Between deflated footballs, ESPN taking “reporting” to a whole other level, scientists and non-scientists talking about PSI, Bill Belichick enjoying puppets you can manipulate and now Marshawn Lynch deciding that doing his job isn’t part of his job, it seems the NFL has no time for the actual event that we all want to see.

Where are the discussions of how will Tom Brady and the New England Patriots’ offense match up against Seattle Seahawks’ Legion of Boom? Where’s the previewing of the Patriots’ struggling run defense against the ever elusive (both on the field and off) Lynch? Basically, where is the NFL’s analysis of the biggest event of their season?

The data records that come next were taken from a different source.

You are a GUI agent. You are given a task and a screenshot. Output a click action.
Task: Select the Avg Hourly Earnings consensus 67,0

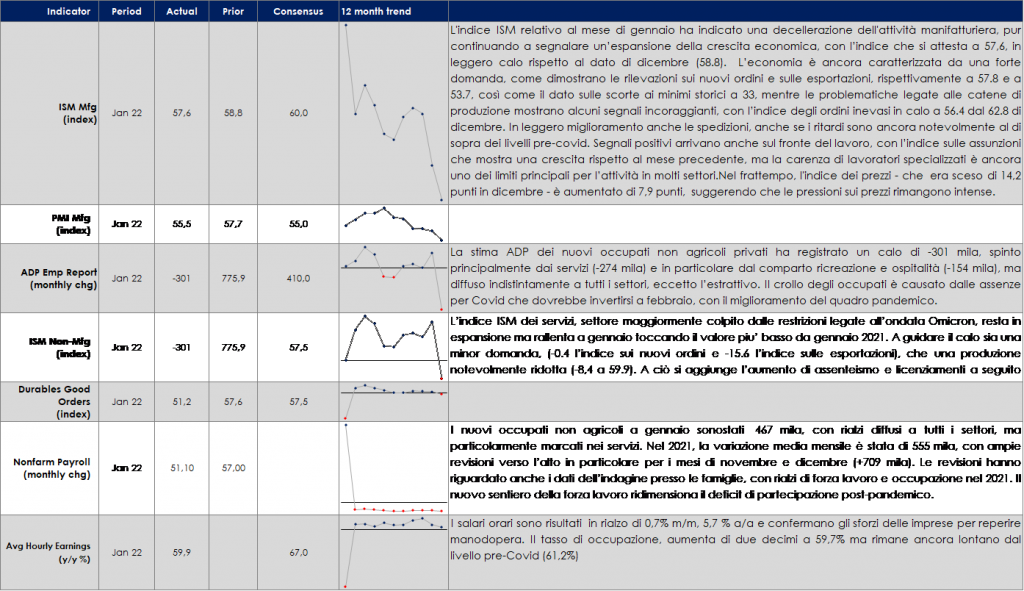(x=296, y=551)
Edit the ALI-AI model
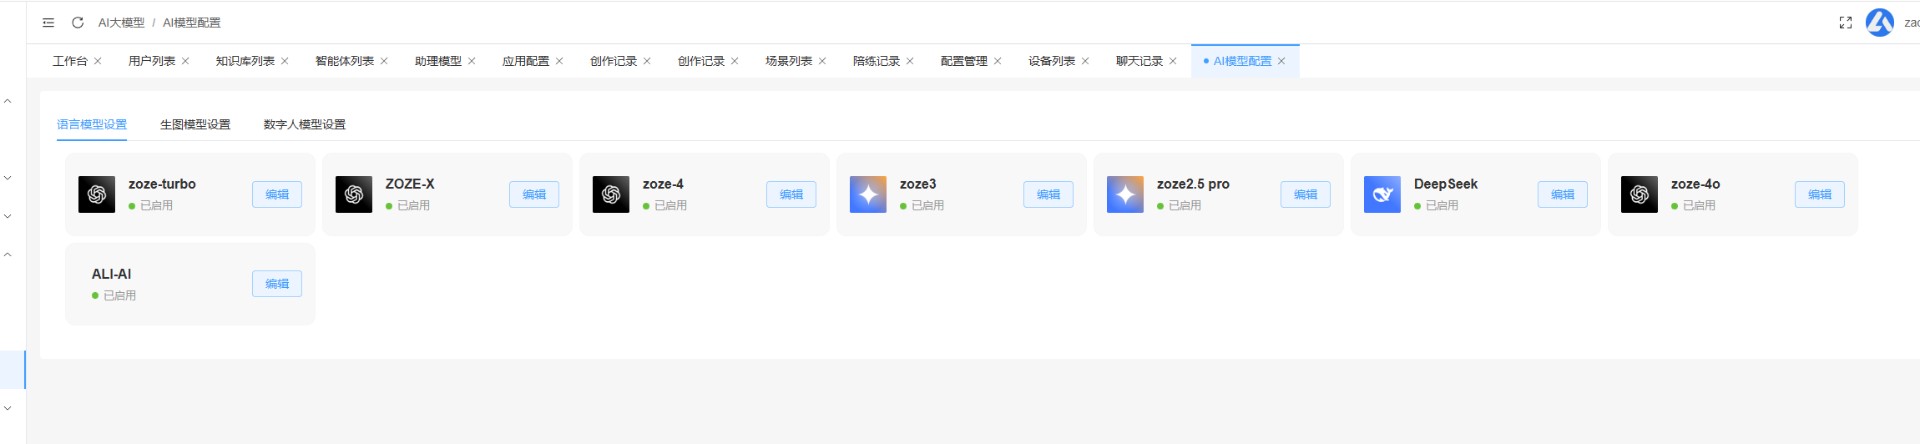The height and width of the screenshot is (444, 1920). 277,284
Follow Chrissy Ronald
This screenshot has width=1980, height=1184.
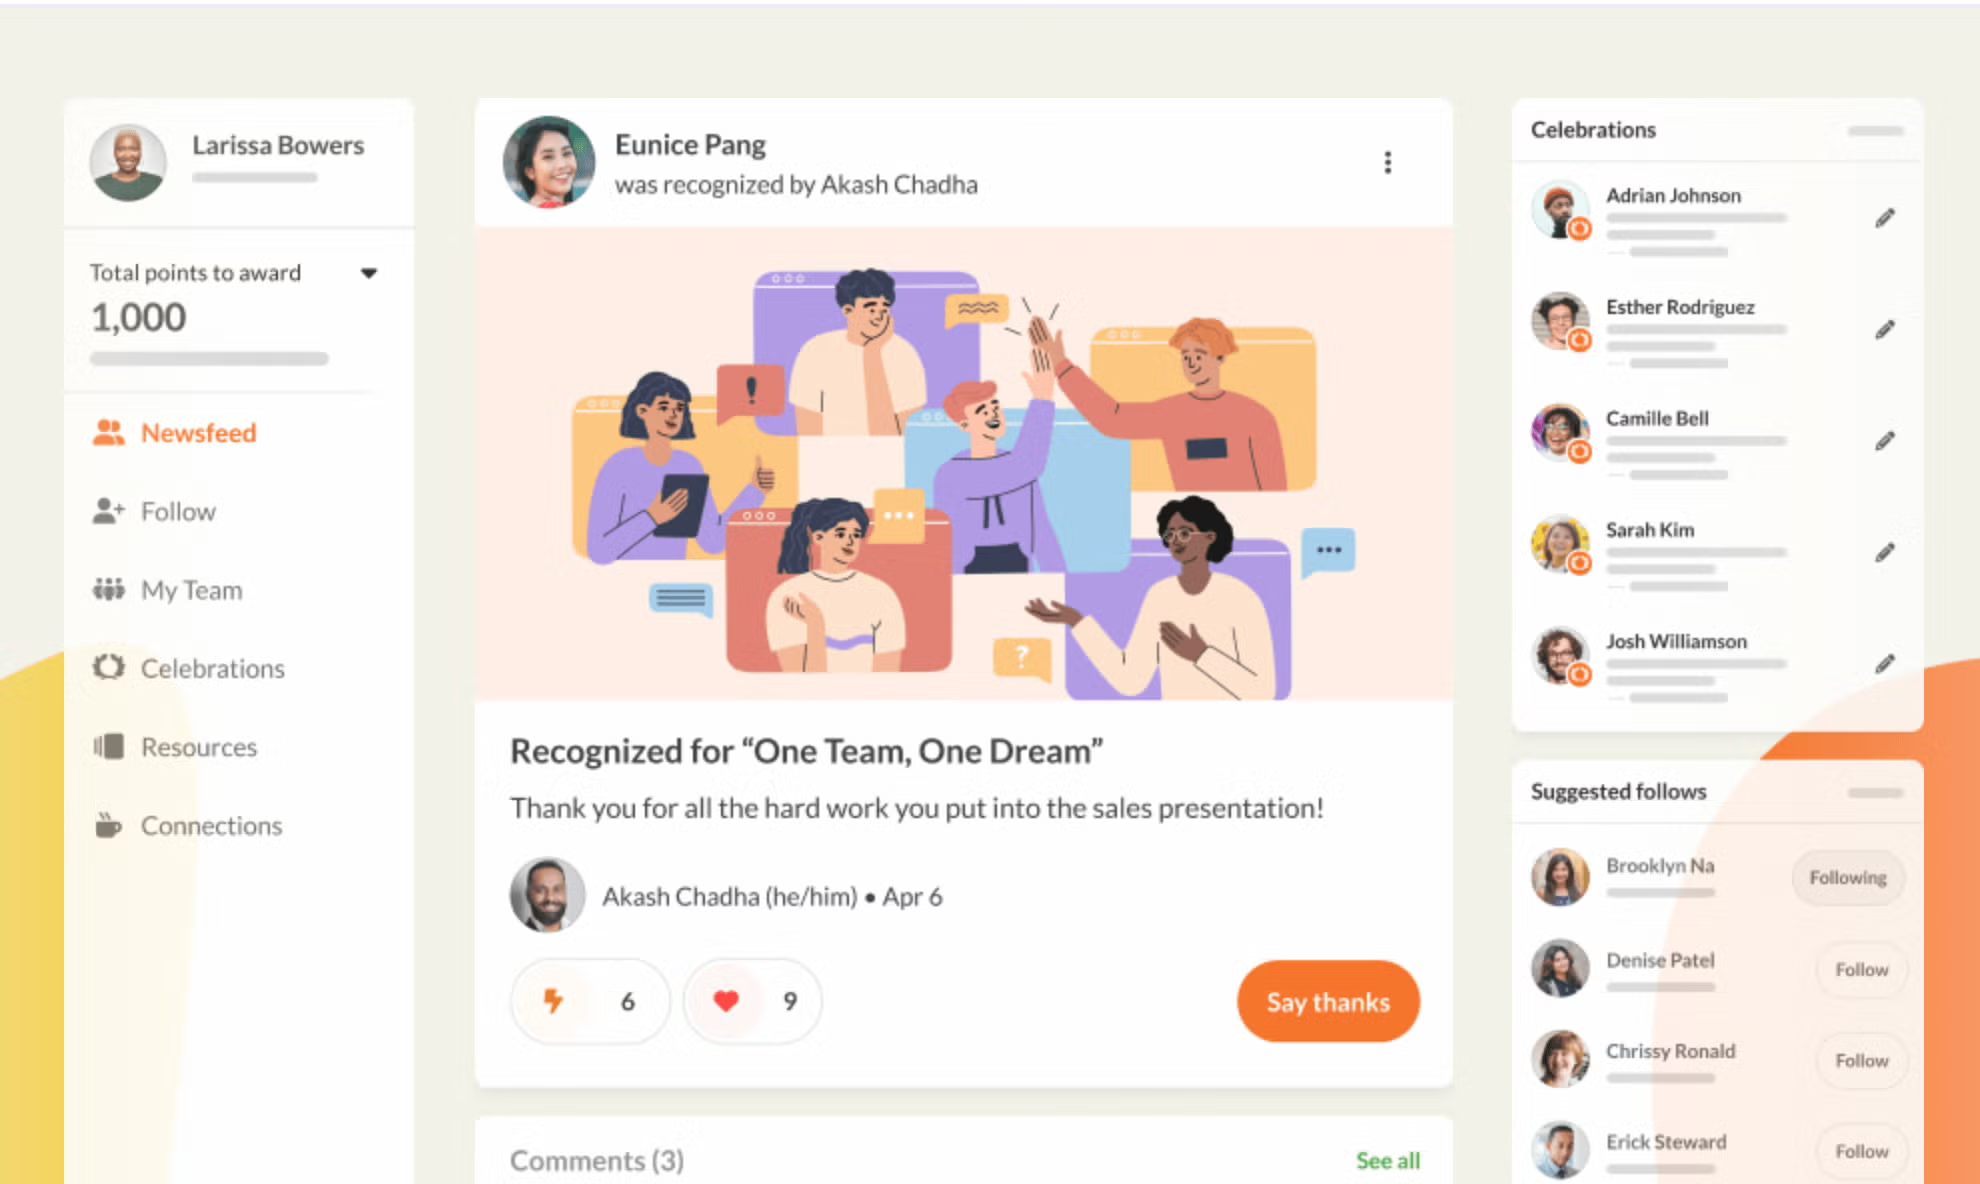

This is the Super Bowl matchup everyone has dreamed of. It’s the next dynasty vs. the current dynasty. It’s Richard Sherman vs. Darrelle Revis. It’s young Russell Wilson taking on veteran Tom Brady. It’s Pete Carroll coaching against his old team. This Super Bowl has every storyline a football fan could possibly ask for, yet the NFL isn’t filling the internet with hype and anticipation.

Instead all we can talk about is Deflate-gate and now Lynch’s inability to speak with the media. Why? Why is the NFL seemingly ignoring the Super Bowl?

They’re trying to save face.

To say 2014 was a rough year for Roger Goodell and the NFL is a very large understatement. Enough bad stuff has happened to the league this year to fill a “Weird Al Yankovic parody of Billy Joel’s ‘We Didn’t Start The Fire’ entitled ‘NFL’s Under Fire’. Goodell is trying desperately to find a way to get back into America’s good graces, and it seems these latest scandals have given him the opportunity.

Instead of quietly handling Deflate-gate inside the league like any respectable organization would do, the NFL has been leaking out news on the scandal every few days to keep the public interested and focused on the wrongdoing the Patriots did. (And when I say “did” I mean might have done since there is still no evidence the Patriots did anything.) The NFL needed a villain to take the public’s wrath away from Goodell and his inexplicable inability to get a video tape, and they seemingly have found one in Belichick and Brady.

The NFL has also taken a fixation on forcing Lynch into the media spotlight to see both what crazy phrase he’ll take to saying (my personal favorite is “I’m just here so I won’t get fined”) and then concocting some way to still fine him.

These are the topics the NFL is choosing to focus on the week before the biggest sporting event in the country. Why isn’t the NFL sweeping all this under the rug and focusing on showing off the Super Bowl? Why is the NFL choosing to focus on these negatives rather than trying to remind the public how much fun football is and how awesome this year’s Super Bowl will be?

Goodell is hoping that the general football fan has a very short attention span and by bombarding them with current scandals — if you can call under-inflated footballs and one player’s disdain for talking to the media scandals — they will forget all about Ray Rice, Adrian Peterson, both Greg Hardy and Ray McDonald, how the NFL still hasn’t really made that much progress on head trauma and of course Goodell’s immense incompetence.

That’s why the NFL isn’t hyping up the Super Bowl; the NFL doesn’t actually talk about football anymore. They’re focused on covering up their past wrongs and forcing homemade scandals down America’s throats. So prepare for a long four days so void of Super Bowl talk that you’ll forget there’s even a game this Sunday.